Shanghai Greenwoods Asset Management Co. Ltd.
- Native name: 上海景林资产管理公司
- Type: Private
- Industry: Investment management
- Founded: 2004; 22 years ago
- Founder: George Jiang
- Headquarters: Shanghai, China
- Products: Hedge funds Private equity
- AUM: US$20 billion (2023)
- Number of employees: 64 (2024)
- Website: www.greenwoodsasset.com.cn

= Greenwoods Asset Management =

Chinese investment management firm

Greenwoods Asset Management (Greenwoods; 景林资产 (Jǐnglín Zīchǎn)) is a Chinese investment management firm headquartered in Shanghai with an additional office in Hong Kong.

Greenwoods operates one of the largest hedge funds in Asia but has also expanded into private equity investing.

== Background ==

Greenwoods was founded in 2004 by George Jiang. Jiang had previous worked as a regulator for the Shenzhen Stock Exchange as well as well as head of asset management for Guosen Securities.

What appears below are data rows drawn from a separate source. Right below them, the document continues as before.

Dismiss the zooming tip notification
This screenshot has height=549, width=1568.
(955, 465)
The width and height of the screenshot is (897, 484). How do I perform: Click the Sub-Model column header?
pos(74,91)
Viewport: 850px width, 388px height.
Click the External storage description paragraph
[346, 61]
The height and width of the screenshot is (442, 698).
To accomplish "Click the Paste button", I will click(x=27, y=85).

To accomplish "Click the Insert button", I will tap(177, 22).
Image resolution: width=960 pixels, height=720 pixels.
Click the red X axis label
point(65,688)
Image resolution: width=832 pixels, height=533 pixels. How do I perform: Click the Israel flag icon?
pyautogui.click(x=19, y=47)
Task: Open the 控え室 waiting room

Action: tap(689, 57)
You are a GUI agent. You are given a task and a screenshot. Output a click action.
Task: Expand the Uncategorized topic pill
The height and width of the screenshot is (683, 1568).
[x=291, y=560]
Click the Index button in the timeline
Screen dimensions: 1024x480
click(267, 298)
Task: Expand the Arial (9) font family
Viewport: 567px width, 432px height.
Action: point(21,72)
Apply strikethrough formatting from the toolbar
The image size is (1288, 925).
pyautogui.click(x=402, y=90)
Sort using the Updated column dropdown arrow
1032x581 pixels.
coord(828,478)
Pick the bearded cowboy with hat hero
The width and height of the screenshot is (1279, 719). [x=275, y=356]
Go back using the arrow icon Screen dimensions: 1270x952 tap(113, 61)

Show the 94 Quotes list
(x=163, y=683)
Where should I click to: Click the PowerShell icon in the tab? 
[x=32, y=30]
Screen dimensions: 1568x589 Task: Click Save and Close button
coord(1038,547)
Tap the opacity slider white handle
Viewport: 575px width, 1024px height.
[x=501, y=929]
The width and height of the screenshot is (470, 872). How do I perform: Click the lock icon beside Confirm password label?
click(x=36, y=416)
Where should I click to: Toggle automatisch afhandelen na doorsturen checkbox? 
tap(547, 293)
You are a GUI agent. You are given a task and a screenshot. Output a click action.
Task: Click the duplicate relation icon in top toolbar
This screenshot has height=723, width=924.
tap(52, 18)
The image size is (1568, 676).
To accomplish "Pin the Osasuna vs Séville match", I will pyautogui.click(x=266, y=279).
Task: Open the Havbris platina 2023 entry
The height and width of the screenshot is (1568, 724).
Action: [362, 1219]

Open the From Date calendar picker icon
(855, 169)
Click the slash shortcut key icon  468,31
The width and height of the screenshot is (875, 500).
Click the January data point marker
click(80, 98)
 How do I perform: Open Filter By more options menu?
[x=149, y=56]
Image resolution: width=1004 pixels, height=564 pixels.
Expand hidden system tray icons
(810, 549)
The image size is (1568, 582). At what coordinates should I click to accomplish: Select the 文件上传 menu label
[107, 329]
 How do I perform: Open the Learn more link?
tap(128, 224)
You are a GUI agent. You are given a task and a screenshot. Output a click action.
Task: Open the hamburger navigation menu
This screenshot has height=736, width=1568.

In July 2004, Greenwoods launched its flagship Golden China long/short equity fund to manage money for third party investors. It started with $30 million and invested half its assets B-share companies listed in Shanghai and Shenzhen. Eurekahedge stated in its first year, the fund generated an annualized return of 38%.

In 2005, Greenwoods opened an office in Hong Kong.

In 2010, Greenwoods launched its private equity arm, Greenwoods Investment. It currently manages seven private equity funds.

In August 2014, Greenwoods was the first private Chinese money manager to be awarded a RQFII quota in Hong Kong which allowed it to manage Renminbi portfolios for foreign institutional investors. It was also the first private Chinese money manager to register with foreign regulators which included the U.S. Securities and Exchange Commission and the Securities and Futures Commission.

In 2015, Greenwoods had $5 billion in assets under management with two-thirds coming from foreign institutional investors such as Norges Bank and CPP Investment Board. At this point, the Golden China fund had a cumulative return of 1,496% since inception. In March that year, Greenwoods acquired a stake in mid-size asset manager Chang An Fund Management and became its second largest stakeholder.

In last two months of 2022, the Golden China fund rallied by 45% in response to news that China was in the process of reducing its COVID-19 restrictions and reopening.

In June 2023, Gao Bin who was the head of the private equity arm, Greenwoods Investment was arrested by the authorities for investigation. It was speculated that it related to the probe of Zhu Congjiu who was under investigation for corruption. Gao and Zhu were closely related as both were from Hefei and both had worked for the China Securities Regulatory Commission. Greenwoods subsequently fired Gao and removed his profile from its website. He was replaced by Yang Zhijian. However Gao its still listed in his leaderships role in a dozen of Greenwoods subsidiaries.

Greenwoods takes a value investing approach and claims its strength in stock picking comes from due diligence and local insights in an institutionalized manner. The firm doesn't perform much active marketing for its funds since it states performance is the best form of marketing. However some analysts point to Greenwood's heavy beta exposure as a counterargument that its returns are from stock picking. At the end of 2014, the Golden China fund had a long bias of 83% which was above the 20% to 70% range it had maintained for the prior three years.